Your task is to restate the data word for word.
%%
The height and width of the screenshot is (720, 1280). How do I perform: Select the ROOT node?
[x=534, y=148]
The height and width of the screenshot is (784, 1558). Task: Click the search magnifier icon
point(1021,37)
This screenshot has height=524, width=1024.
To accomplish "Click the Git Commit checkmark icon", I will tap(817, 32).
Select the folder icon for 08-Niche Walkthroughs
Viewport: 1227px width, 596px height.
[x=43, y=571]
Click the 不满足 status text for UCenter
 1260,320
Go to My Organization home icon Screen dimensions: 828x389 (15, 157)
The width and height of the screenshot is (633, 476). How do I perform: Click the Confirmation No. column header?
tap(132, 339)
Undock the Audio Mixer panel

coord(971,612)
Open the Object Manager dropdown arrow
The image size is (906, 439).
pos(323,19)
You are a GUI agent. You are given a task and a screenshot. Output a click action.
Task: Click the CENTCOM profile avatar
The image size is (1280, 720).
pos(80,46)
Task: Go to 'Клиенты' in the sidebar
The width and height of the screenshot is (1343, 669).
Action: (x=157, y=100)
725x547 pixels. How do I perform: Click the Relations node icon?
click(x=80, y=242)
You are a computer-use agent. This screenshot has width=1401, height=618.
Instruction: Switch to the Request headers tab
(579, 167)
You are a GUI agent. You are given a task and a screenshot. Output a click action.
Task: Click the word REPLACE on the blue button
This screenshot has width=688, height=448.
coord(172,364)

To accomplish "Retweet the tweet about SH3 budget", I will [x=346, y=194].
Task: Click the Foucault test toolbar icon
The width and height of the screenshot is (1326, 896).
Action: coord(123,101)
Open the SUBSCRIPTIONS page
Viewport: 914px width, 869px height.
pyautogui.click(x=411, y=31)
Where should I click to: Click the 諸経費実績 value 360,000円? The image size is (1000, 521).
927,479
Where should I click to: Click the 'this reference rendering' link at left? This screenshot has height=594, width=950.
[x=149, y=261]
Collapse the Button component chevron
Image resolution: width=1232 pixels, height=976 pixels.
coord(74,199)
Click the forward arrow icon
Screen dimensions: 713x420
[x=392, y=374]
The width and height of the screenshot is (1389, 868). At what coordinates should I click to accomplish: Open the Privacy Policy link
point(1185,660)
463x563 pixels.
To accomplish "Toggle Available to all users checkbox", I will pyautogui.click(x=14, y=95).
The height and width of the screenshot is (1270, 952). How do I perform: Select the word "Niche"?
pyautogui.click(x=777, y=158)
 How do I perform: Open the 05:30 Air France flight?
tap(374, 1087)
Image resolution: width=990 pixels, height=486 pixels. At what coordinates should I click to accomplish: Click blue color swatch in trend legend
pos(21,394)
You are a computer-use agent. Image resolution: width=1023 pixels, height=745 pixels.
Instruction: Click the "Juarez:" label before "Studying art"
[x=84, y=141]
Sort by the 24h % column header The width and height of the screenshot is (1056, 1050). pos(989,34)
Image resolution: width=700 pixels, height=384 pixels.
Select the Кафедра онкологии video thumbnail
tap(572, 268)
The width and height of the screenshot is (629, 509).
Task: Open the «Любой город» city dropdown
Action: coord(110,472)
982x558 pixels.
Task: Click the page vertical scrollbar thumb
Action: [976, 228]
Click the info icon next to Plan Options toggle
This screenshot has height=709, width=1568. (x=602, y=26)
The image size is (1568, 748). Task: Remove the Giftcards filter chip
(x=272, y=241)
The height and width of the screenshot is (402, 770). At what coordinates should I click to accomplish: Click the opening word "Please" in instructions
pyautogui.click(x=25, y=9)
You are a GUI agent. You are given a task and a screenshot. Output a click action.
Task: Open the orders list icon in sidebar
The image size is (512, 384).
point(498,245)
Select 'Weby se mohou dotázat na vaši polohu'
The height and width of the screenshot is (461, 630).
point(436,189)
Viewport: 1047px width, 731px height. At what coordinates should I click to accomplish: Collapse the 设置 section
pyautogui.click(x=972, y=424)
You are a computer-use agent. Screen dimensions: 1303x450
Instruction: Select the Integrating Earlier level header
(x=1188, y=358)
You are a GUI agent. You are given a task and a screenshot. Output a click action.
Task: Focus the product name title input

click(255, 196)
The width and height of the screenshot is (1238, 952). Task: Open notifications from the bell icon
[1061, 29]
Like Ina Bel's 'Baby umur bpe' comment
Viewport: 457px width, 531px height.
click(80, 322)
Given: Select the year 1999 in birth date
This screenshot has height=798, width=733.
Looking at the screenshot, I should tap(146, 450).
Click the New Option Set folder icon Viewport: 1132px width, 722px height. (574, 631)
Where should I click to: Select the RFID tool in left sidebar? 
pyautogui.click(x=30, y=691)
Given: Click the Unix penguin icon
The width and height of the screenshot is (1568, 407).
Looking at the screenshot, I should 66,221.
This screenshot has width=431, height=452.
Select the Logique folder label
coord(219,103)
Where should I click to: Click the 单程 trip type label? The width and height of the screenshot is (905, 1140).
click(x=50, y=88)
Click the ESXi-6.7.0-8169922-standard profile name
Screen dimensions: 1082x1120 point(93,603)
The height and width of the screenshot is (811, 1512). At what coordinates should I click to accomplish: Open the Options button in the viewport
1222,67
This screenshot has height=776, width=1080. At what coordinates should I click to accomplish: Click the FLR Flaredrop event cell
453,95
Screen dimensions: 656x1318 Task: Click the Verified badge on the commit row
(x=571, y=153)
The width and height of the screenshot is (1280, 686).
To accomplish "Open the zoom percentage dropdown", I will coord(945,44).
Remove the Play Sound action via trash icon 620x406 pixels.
%%
■ **EXERCISE ANSWER**
The height and width of the screenshot is (720, 1280). How do I perform: Select the ROOT node?
[x=534, y=148]
The height and width of the screenshot is (784, 1558). Task: Click the search magnifier icon
point(1021,37)
This screenshot has height=524, width=1024.
To accomplish "Click the Git Commit checkmark icon", I will tap(817, 32).
Select the folder icon for 08-Niche Walkthroughs
Viewport: 1227px width, 596px height.
[x=43, y=571]
Click the 不满足 status text for UCenter
 1260,320
Go to My Organization home icon Screen dimensions: 828x389 (15, 157)
The width and height of the screenshot is (633, 476). How do I perform: Click the Confirmation No. column header?
tap(132, 339)
Undock the Audio Mixer panel

coord(971,612)
Open the Object Manager dropdown arrow
The image size is (906, 439).
pos(323,19)
You are a GUI agent. You are given a task and a screenshot. Output a click action.
Task: Click the CENTCOM profile avatar
The image size is (1280, 720).
pos(80,46)
Task: Go to 'Клиенты' in the sidebar
The width and height of the screenshot is (1343, 669).
Action: (x=157, y=100)
725x547 pixels. How do I perform: Click the Relations node icon?
click(x=80, y=242)
You are a computer-use agent. This screenshot has width=1401, height=618.
Instruction: Switch to the Request headers tab
(579, 167)
You are a GUI agent. You are given a task and a screenshot. Output a click action.
Task: Click the word REPLACE on the blue button
This screenshot has width=688, height=448.
coord(172,364)

To accomplish "Retweet the tweet about SH3 budget", I will [x=346, y=194].
Task: Click the Foucault test toolbar icon
The width and height of the screenshot is (1326, 896).
Action: coord(123,101)
Open the SUBSCRIPTIONS page
Viewport: 914px width, 869px height.
pyautogui.click(x=411, y=31)
Where should I click to: Click the 諸経費実績 value 360,000円? The image size is (1000, 521).
927,479
Where should I click to: Click the 'this reference rendering' link at left? This screenshot has height=594, width=950.
[x=149, y=261]
Collapse the Button component chevron
Image resolution: width=1232 pixels, height=976 pixels.
coord(74,199)
Click the forward arrow icon
Screen dimensions: 713x420
[x=392, y=374]
The width and height of the screenshot is (1389, 868). At what coordinates should I click to accomplish: Open the Privacy Policy link
point(1185,660)
463x563 pixels.
To accomplish "Toggle Available to all users checkbox", I will pyautogui.click(x=14, y=95).
The height and width of the screenshot is (1270, 952). How do I perform: Select the word "Niche"?
pyautogui.click(x=777, y=158)
 How do I perform: Open the 05:30 Air France flight?
tap(374, 1087)
Image resolution: width=990 pixels, height=486 pixels. At what coordinates should I click to accomplish: Click blue color swatch in trend legend
pos(21,394)
You are a computer-use agent. Image resolution: width=1023 pixels, height=745 pixels.
Instruction: Click the "Juarez:" label before "Studying art"
[x=84, y=141]
Sort by the 24h % column header The width and height of the screenshot is (1056, 1050). pos(989,34)
Image resolution: width=700 pixels, height=384 pixels.
Select the Кафедра онкологии video thumbnail
tap(572, 268)
The width and height of the screenshot is (629, 509).
Task: Open the «Любой город» city dropdown
Action: coord(110,472)
982x558 pixels.
Task: Click the page vertical scrollbar thumb
Action: [976, 228]
Click the info icon next to Plan Options toggle
This screenshot has height=709, width=1568. (x=602, y=26)
The image size is (1568, 748). Task: Remove the Giftcards filter chip
(x=272, y=241)
The height and width of the screenshot is (402, 770). At what coordinates should I click to accomplish: Click the opening word "Please" in instructions
pyautogui.click(x=25, y=9)
You are a GUI agent. You are given a task and a screenshot. Output a click action.
Task: Open the orders list icon in sidebar
The image size is (512, 384).
point(498,245)
Select 'Weby se mohou dotázat na vaši polohu'
The height and width of the screenshot is (461, 630).
point(436,189)
Viewport: 1047px width, 731px height. At what coordinates should I click to accomplish: Collapse the 设置 section
pyautogui.click(x=972, y=424)
You are a computer-use agent. Screen dimensions: 1303x450
Instruction: Select the Integrating Earlier level header
(x=1188, y=358)
You are a GUI agent. You are given a task and a screenshot. Output a click action.
Task: Focus the product name title input

click(255, 196)
The width and height of the screenshot is (1238, 952). Task: Open notifications from the bell icon
[1061, 29]
Like Ina Bel's 'Baby umur bpe' comment
Viewport: 457px width, 531px height.
click(80, 322)
Given: Select the year 1999 in birth date
This screenshot has height=798, width=733.
Looking at the screenshot, I should tap(146, 450).
Click the New Option Set folder icon Viewport: 1132px width, 722px height. (574, 631)
Where should I click to: Select the RFID tool in left sidebar? 
pyautogui.click(x=30, y=691)
Given: Click the Unix penguin icon
The width and height of the screenshot is (1568, 407).
Looking at the screenshot, I should 66,221.
This screenshot has width=431, height=452.
Select the Logique folder label
coord(219,103)
Where should I click to: Click the 单程 trip type label? The width and height of the screenshot is (905, 1140).
click(x=50, y=88)
Click the ESXi-6.7.0-8169922-standard profile name
Screen dimensions: 1082x1120 point(93,603)
The height and width of the screenshot is (811, 1512). At what coordinates should I click to accomplish: Open the Options button in the viewport
1222,67
This screenshot has height=776, width=1080. At what coordinates should I click to accomplish: Click the FLR Flaredrop event cell
453,95
Screen dimensions: 656x1318 Task: Click the Verified badge on the commit row
(x=571, y=153)
The width and height of the screenshot is (1280, 686).
To accomplish "Open the zoom percentage dropdown", I will coord(945,44).
Remove the Play Sound action via trash icon 620x406 pixels.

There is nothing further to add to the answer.